大きなソファーに腰を落ち着かせ、足を組んで優雅に紅茶を啜っている人物が目に入る。



特別講師、カオス先生だ。



特別講師、とは普段授業を行わずに特別な状況のときだけ姿を現す講師である。

特別講師は普段は塾に来なくてもいいのだが、カオス先生は常に此の部屋に居る。

此の塾の七不思議の一つであった。


恐らく七つも不思議はないのだろうけど・・・


来ると思った!


カオス先生は内心クスクスと笑っていた。

パディが来るのを予め予想していたようだ。


「で、どしたの?パディ先生?」

余裕の面持ちでパディに問いかける。

「今外がどうなってるか知ってるー??」

パディはニヤニヤしながら問いを返した。


「ええ、知ってるわ。ダリ絵の世界に入り込んだのよね?」

「だったら話ははやいのだよー!!」

クスクス笑うカオス先生と、ニヤニヤ笑うパディ先生。


しかし、部屋の空気は冷たかった。

「塾長にこの事件をやめるように言って、てこと?」

カオス先生がまたパディに問うた。


「まぁそんなところなのだよ。

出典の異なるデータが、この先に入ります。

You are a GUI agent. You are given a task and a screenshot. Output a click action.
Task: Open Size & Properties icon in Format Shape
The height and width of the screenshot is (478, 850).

」

冷静に答えるパディ。

「・・・それはできないわ。」


カオス先生は少しの沈黙の後、断りの言葉を入れた。

「何でなのだよ?此処にずっと居なければならないのは先生だって嫌なんじゃないの?」

意外にも断られてパディは眉をひそめた。



「だって、時間は進むものだもの。絶対に終わりが来るものを無理矢理終わらせるなんて無粋なことはしたくないの。

それに、塾長が私の話を聞き入れるとも思えないもの。」



カオス先生は微笑しながら窓の外を見た。